- EXTRACT TO READ:
What Can We Learn From Dennis Ritchie?

As we noted earlier this week, one of the founding fathers of UNIX and the creator of C, Dennis Ritchie, passed away last weekend. While I feel that many in computer science and related fields knew of Ritchie’s importance to the growth and development of, well, everything to do with computing, I think it’s valuable to look back at his accomplishments and place him high in the CS pantheon already populated by Lovelace, Turing, and (although this crowing will be controversial, at least until history has its say) the recently-departed Steve Jobs.

UNIX was one of the first multi-user operating systems, allowing scientists and researchers to share computer time on what were traditionally batch-based machines. The concept of multi-user and multitasking were of great interest to researchers simply because of the time required to write, run, and receive the output of batch programs. Computer time, in batch mode, was expensive, as this anecdote illustrates:

While mulling over the problems of operating systems in 1969, [Ken] Thompson [the co-creator of Unix] in his spare time developed a computer game called “Space Travel.” The game simulated the motion of the planets in the solar system. A player could cruise between the planets, enjoy the scenery, and even land the ship on the planets and moons.

The game, first written on Multics and then transliterated into Fortran for the GECOS operating system, ran on a GE 635 computer. The game’s display was jerky and hard to control because the player had to type commands to control the ship. Also, it cost about $75 in CPU time on the big GE 635, a cost that hardly endeared it to management.

At $75 a game, especially in 1960s dollars, it was hard for a hacker to have any fun. Dennis Ritchie and Thompson worked together to build UNIX as a hacker’s paradise, a place to test small programs and share the results. He was a physicist and mathematician by training but entered the nascent world of mainframe and micro-computing at just the right time. The 1960s and 1970s were a time of great change in the way computing interacted with the world. Whereas the the common view was that “These darn computers are going to mess up my phone bill,” in reality computers were messing up the status quo. In a few short years paper records were slowly eroded by computation, telephone switches were changing from wild, steampunk octopi into a quasi-mechanical system of routers and terminals. Bell Labs was at the forefront of it all, tasked with connecting the world through copper wire. Most important, what he was doing was difficult, something we forget in the days of drag-and-drop, autocompleting IDEs.

The key to UNIX was the concept of sharing. The OS was begin in 1969 as a reaction to Bell Labs shutting down Thompson and Ritchie’s favorite operating system, Multics. With the cooperation of multiple organizations including MIT, a group of four New Jersey Bell Labs programmers began working on a neglected PDP-7 machine where they ported the Space Travel game and began to build out a file system in order to save games. Slowly, a command structure that anyone familiar with modern Linux would understand accreted around this file system. Slowly word of UNIX trickled out of the small cabal of original users and in 1971 the Bell Labs patent filing office began using it to format documents for printing using nroff.

- SET PROBLEM:
Pick up the article about Dennis Ritchie after its final sentence and keep writing it. The listing that comes next has no connection to the article about Dennis Ritchie.

- MATERIAL:
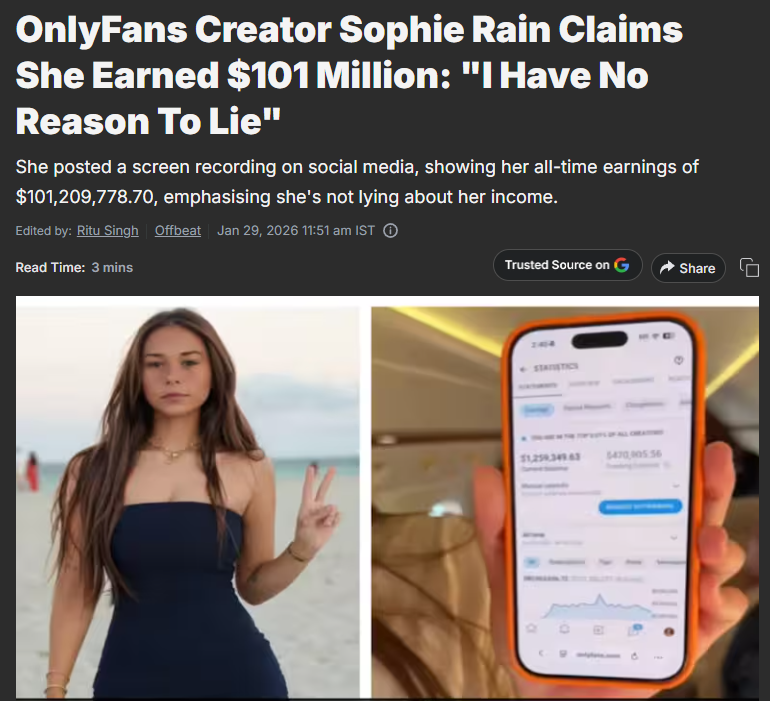Click the back arrow beside Statistics on phone
Screen dimensions: 770x701
pos(524,368)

- OUTPUT:
It is also important to note that Linus Torvalds was born in 1969, making him a prime candidate to reap the benefits of what you could term the UNIX Age. To come of age in the tumult of a new industry is important and Gates, Torvalds, and Ritchie all were excellent examples of this.

Ritchie went on to create a number of other improvements and, in the development of the C operating system, gave the world its first multi-machine, cross-compatible coding standard that anyone, from a grizzled machine language veteran to a young student in Helsinki, could use and understand. The UNIX source code was passed from programmer to programmer like holy writ even after AT&T refused to make it available to education institutions. It was written in C with some of its core components written in machine language in order to shave off time, cycles, and most important, to retain an elegance that Ritchie and Thompson inculcated through cross-pollination of ideas. No one man, not even Ritchie, understood the complexity of the beast that became UNIX and that was by design. The goal was simplicity up front and complexity in the back, a model that everyone in computing would do well to emulate.

Also important was the desire to reach a golden ideal in clarity and elegance. “Peer pressure and simple pride in workmanship caused gobs of code to be rewritten or discarded as better or more basic ideas emerged,” wrote Doug McIlroy, a member of the UNIX team. “Professional rivalry and protection of turf were practically unknown: so many good things were happening that nobody needed to be proprietary about innovations”.

The question is, then what can we learn about building our own products from this giant of computing? First, Ritchie and Thompson wanted to have fun. There was no initial push to make money and, in fact, their goal was to save money or at least hide their gaming by moving it to a less costly machine.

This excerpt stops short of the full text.